“We’ve been playing a few shows recently,” states guitarist-vocalist Ali McCann on the band’s current momentum. “Leading up to the album we weren’t playing a hell of a lot, just spending all that time mixing, mastering, that sort of thing. It’s been good to get back into it. We’ve played a few shows recently that have all been pretty fun. We’ve got a couple before the end of the year. It’s good; we all work, Al’s got twins, so it’s a real juggling act trying to rehearse and play shows. We don’t want to play too much. But it’s a good thing,” Ali states.
With the recent well-received release of She Beats coming something like five years since the previous LP, it looks like fans won’t have to wait as long for album number three. “We’ve been working on some new stuff when we’ve been jamming for shows. We played with The Cult, so we were jamming the set, but then we’ve also been writing some new stuff. We’ll keep chugging along; we’re keen to record another album and not have as much of a break between She Beats and the next one. It’s always the case with the second album, where you spend way more time over-thinking it. We put a lot of pressure on ourselves to make a record that we’re really happy with. So with the next one, we’re thinking we’ll just smash it out and not be so precious – just see what happens.”
Throughout any given Beaches live performance, the audience is privy to more than a few magic moments, when everything clicks with the wall of guitar sound, galvanised huge psych-rock grooves. It’s a force that sometimes is outside of the band’s control. “It’s really weird playing onstage – it always depends on the sound. You can think it’s a bad show, but then after you get really good feedback. When you think you’ve nailed it, it can turn out that the sound wasn’t so good out the front. But it’s a good feeling when you know the songs have locked in. It’s the same with jamming – when someone has a guitar part or bassline and we just build a song around it. I love playing live, but I really love jamming and writing songs in the way we always have, just letting it evolve. When it locks into place, that’s the part I really love. It’s a really good feeling. But I am liking playing live more and more. We have played a few shows, so I’ve overcome the nerves. It’s much better when you’re relaxed and everything falls into place.”
When it comes to authoring tracks, the process is very much a joint effort. “No one person calls the shots, it’s pretty collaborative. We’re open to trying ideas from whoever, whenever.

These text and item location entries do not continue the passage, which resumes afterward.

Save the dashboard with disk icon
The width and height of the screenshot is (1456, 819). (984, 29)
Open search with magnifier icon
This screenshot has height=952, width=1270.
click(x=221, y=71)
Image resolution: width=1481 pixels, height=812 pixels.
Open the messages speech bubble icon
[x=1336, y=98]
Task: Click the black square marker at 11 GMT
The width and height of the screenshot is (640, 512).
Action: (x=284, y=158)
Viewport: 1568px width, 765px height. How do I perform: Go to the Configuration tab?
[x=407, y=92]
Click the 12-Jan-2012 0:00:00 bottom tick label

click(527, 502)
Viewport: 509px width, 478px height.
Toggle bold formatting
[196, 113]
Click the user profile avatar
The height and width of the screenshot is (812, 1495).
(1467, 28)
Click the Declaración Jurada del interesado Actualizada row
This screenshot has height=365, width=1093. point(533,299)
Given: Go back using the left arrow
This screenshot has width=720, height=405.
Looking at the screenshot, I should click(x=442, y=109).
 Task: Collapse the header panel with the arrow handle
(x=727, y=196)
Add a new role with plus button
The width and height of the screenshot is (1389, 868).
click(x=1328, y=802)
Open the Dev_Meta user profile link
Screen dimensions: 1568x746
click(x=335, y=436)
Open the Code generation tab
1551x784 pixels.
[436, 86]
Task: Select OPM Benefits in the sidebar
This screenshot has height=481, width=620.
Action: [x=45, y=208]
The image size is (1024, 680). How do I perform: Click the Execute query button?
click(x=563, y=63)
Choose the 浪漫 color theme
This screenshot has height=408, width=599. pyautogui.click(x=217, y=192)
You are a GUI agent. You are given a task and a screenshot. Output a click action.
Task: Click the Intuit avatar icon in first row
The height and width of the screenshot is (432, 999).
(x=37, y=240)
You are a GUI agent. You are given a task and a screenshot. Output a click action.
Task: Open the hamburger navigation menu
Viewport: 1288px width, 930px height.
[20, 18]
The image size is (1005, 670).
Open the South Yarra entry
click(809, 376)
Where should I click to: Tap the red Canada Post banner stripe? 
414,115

I feel lucky to be in a band like that, where it is so collaborative most of the time.”
In between albums, Beaches fulfilled a couple of extensive tours of the US. Now the band are aiming for more global action in 2014. “America’s awesome; there are so many places to play. We’ve got friends over there now. We’d like to go back, but we’ve been trying to plan at some time a UK/European tour, and Japan as well. They’re the two main places that we’re thinking about at the moment. Maybe Japan will be the sooner one – She Beats was released there a couple of months ago. Plus we played at the [Gasometer] recently with a really great Japanese band, Kikagaku Moyo. So we’ve been in contact with those guys and would like to play some shows with them.
” America’s a place I’d love to go back to. I spent a while living there when I was younger. There’s so much music over there, and people have been into us. I mean, we play shows where there have been a couple of hundred people, then we’ve played shows where there’s been ten punters – it depends on what night of the week you play. But it’s a great place to tour. With Europe, we’ve been contacted by people in Portugal and Spain and places like that, so it would be great to head over rather than keep writing back ‘we’ll be there soon!’. So to put it into place would be pretty wild.”
This year’s Meredith Music Festival will see Beaches return to the Supernatural Amphitheatre since the fabled, rain-drenched 2008 incarnation. “Oh shit, yeah that was full on that year. We were really excited. I had tonsillitis and was jabbed with a needle so I couldn’t even speak because I was so medicated and the pain I was in. Then it was pissing down with rain the whole time. We stuck it out and it was heaps of fun. It was really early days for us; we hadn’t played a stage like that before. So it will be a lot easier this year. We’re playing on the Sunday; The UV Race are playing on the Sunday, so it will be heaps of fun with those guys. It’s such a great festival.
“Then we’re also excited about playing Melbourne Music Week, playing with Terrible Truths and New War for the Polyester 30th birthday. It should be a fun show, and there’s so much good stuff going on that week.”